Miki Gingras s’insinue dans l’ombre et le silence d’un épisode muselé appartenant à un moment récent de notre passé. Ses préoccupations sociales chargent de sens ses photographies, leur confèrent une texture troublante rendant public le non-dit, sensible le non-visible. Se voulant une «forme subjective du documentaire», ses images ne cherchent pas à étaler des marques suspectes ou à représenter fidèlement des événements. Elles tâchent plutôt de dénoncer l’un de nos travers pernicieux, de pénétrer dans l’esprit du regardant par une voie privée où règnent inconscient et sensibilité.
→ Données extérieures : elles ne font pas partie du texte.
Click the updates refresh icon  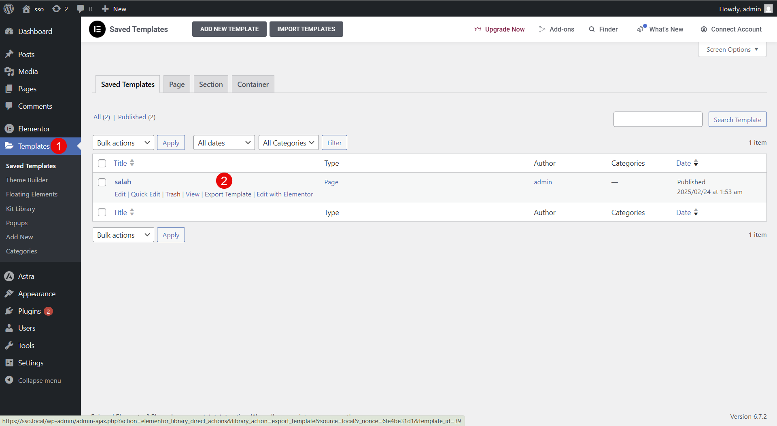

Anne-Marie Garceau est critique, commissaire et historienne de l’art. Elle a terminé en juin 1996, à l’Université du Québec à Montréal, une maîtrise en études des arts qui traitait de la perception de l’élément naturel dans une installation d’Ann Hamilton. Depuis plus d’un an, elle collabore régulièrement à la revue Parachute.
Artiste montréalaise, Miki Gingras termine présentement une maîtrise en arts plastiques à l’Université du Québec à Montréal. Elle s’intéresse particulièrement aux lieux chargés d’une mémoire que l’on cherche à effacer. En 1994, elle a présenté à la Galerie Vox (Montréal) une première exposition solo intitulée Sempiternae Memoria. Miki Gingras a reçu à deux reprises une bourse du Conseil des arts et des lettres du Québec.